Montag, 26. Juli 2010

Der Mailänder Kongress ist Geschichte im doppelten Sinn!

Die Beschlüsse des Mailänder Kongress waren für die Bildung und Erziehung Gehörloser in Europa gravierend und tief einschneidend, denn der Kongress beschloss das Verbot der Gebärdensprache als Unterrichtssprache an den Schulen und somit war es auch ein Berufsverbot für die damaligen gehörlosen Lehrer an den Schulen.
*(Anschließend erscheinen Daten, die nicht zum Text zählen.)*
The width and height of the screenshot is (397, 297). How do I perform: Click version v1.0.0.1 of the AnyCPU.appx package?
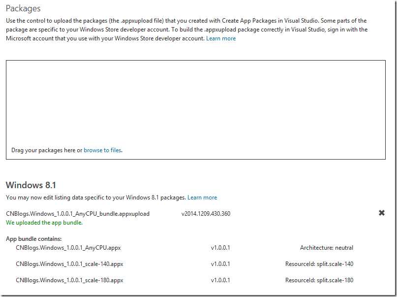tap(220, 248)
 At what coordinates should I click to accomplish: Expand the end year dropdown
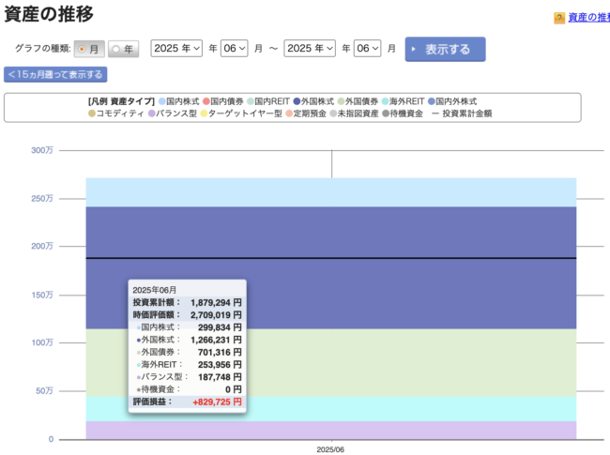click(310, 49)
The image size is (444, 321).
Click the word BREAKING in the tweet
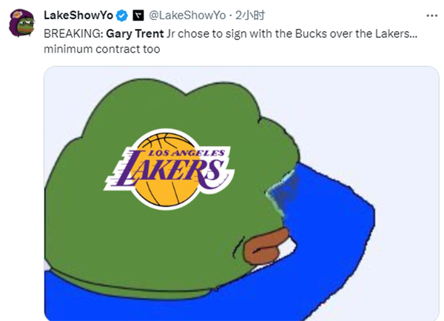pyautogui.click(x=73, y=34)
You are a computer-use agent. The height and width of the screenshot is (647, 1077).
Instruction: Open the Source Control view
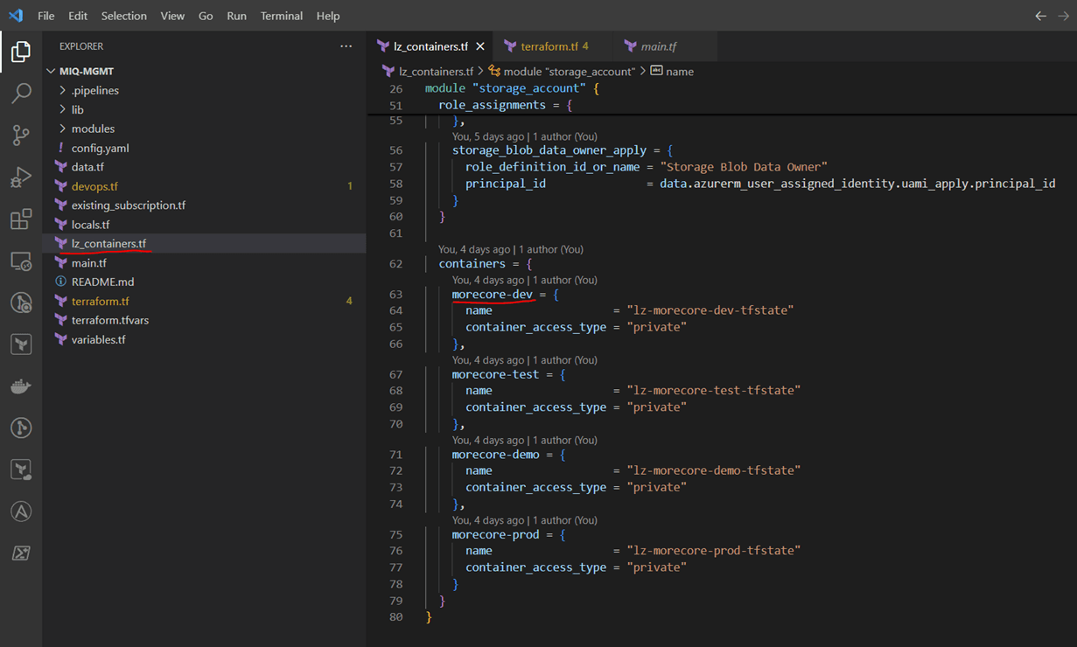[21, 135]
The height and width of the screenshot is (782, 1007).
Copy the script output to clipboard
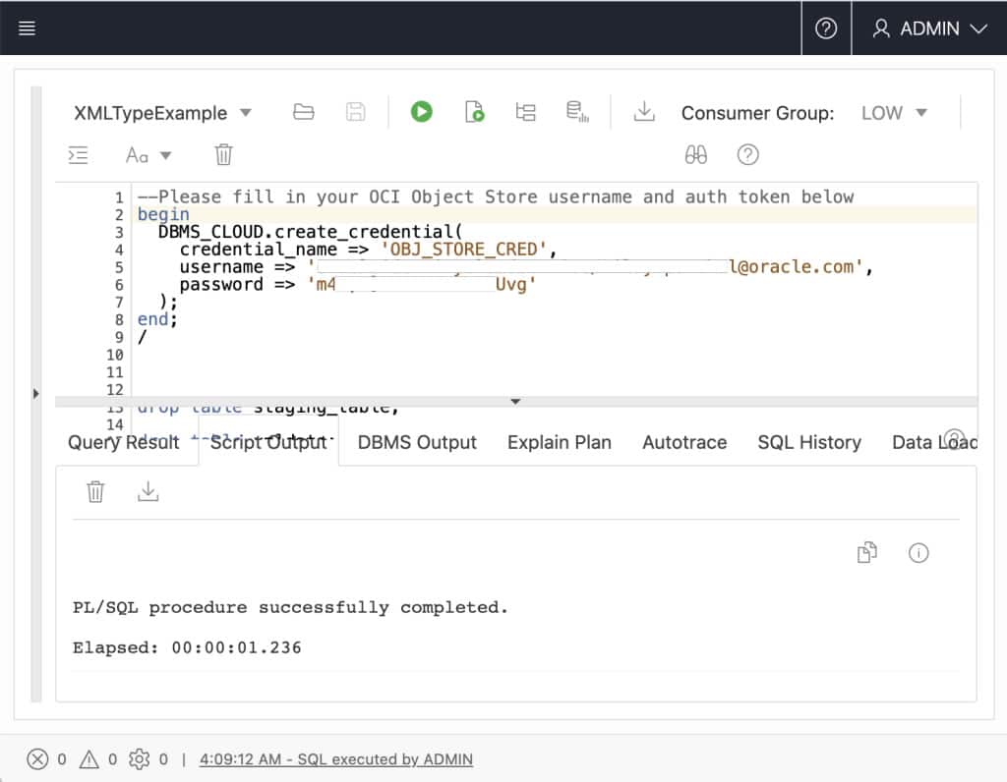tap(866, 553)
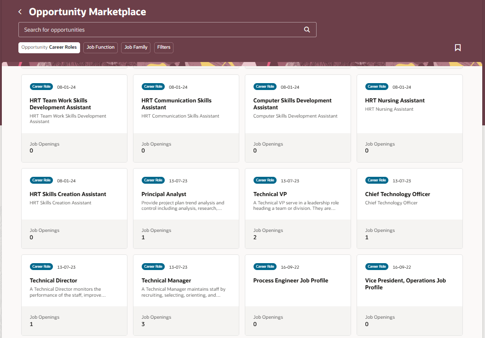The image size is (485, 338).
Task: Click the Career Role badge on Process Engineer card
Action: click(265, 266)
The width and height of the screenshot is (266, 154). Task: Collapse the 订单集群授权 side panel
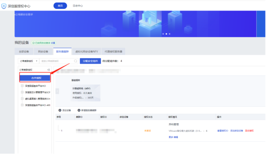pos(48,70)
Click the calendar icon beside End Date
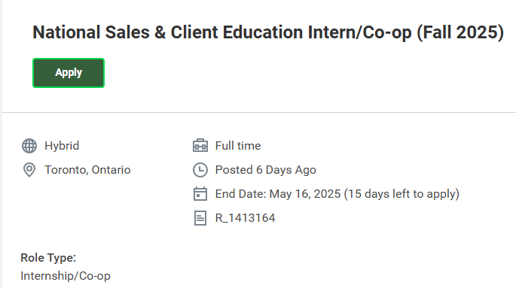 coord(200,194)
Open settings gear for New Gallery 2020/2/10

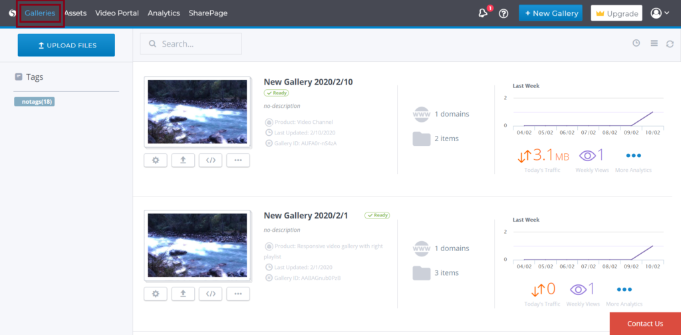click(156, 160)
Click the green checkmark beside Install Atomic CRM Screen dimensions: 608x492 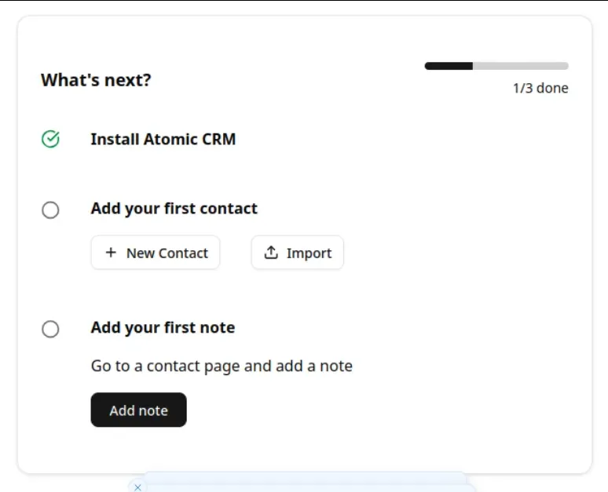(x=50, y=140)
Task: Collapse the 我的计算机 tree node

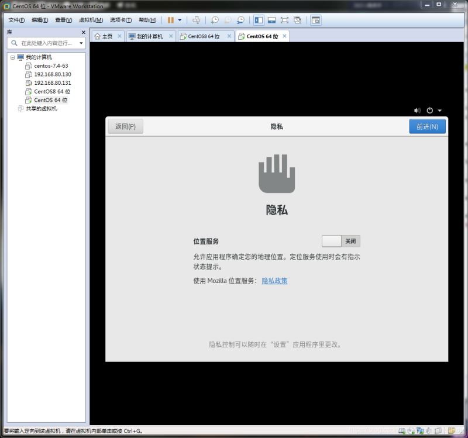Action: point(12,57)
Über die fatalen Folgen habe ich hier bereits mal gebloggt:

Die Folgen des Mailänder Kongress von 1880

Am 20. Juli 2010 hat die Internationale Konferenz zur Bildung und Erziehung Gehörloser(ICED) in Vancouver, Kanada beschlossen, die Beschlüsse des Mailänder Kongress aufzuheben und die negativen Folgen des Kongress mit Bedauern zur Kenntnis genommen werden. Außerdem auch alle Nationen dazu aufgerufen hinsichtlich der Bildungsprogramme für Gehörlose alle Sprachen und Kommunikationsformen zu respektieren!

Ein einziger Satz, aber in dem Satz steckt viel Sprengstoff, denn damit wird anerkannt, dass der Oralismus nicht der einzige Weg ist, wenn man mit Gehörlosen arbeiten möchte und es könnte bewirken, dass in der Lehrerausbildung für Gehörlose in Deutschland und Europa bald festgelegt wird, dass Lehrer die Gebärdensprache können müssen, was ja eigentlich selbstverständlich sein sollte! Oder kann man sich einen Spanisch-Student vorstellen, der keinen einzigen Satz Spanisch kann, den man aber im spanischsprechenden Ausland in ein Klassenzimmer schickt?

Eben!

1 Kommentar:

  1. Jap, das ist doch mal was Gutes.
    Glückwunsch an die Gehörlosen, die sich da en-
    gagiert haben (ohne das wäre diese Erkenntnis wohl immer noch nicht gekommen).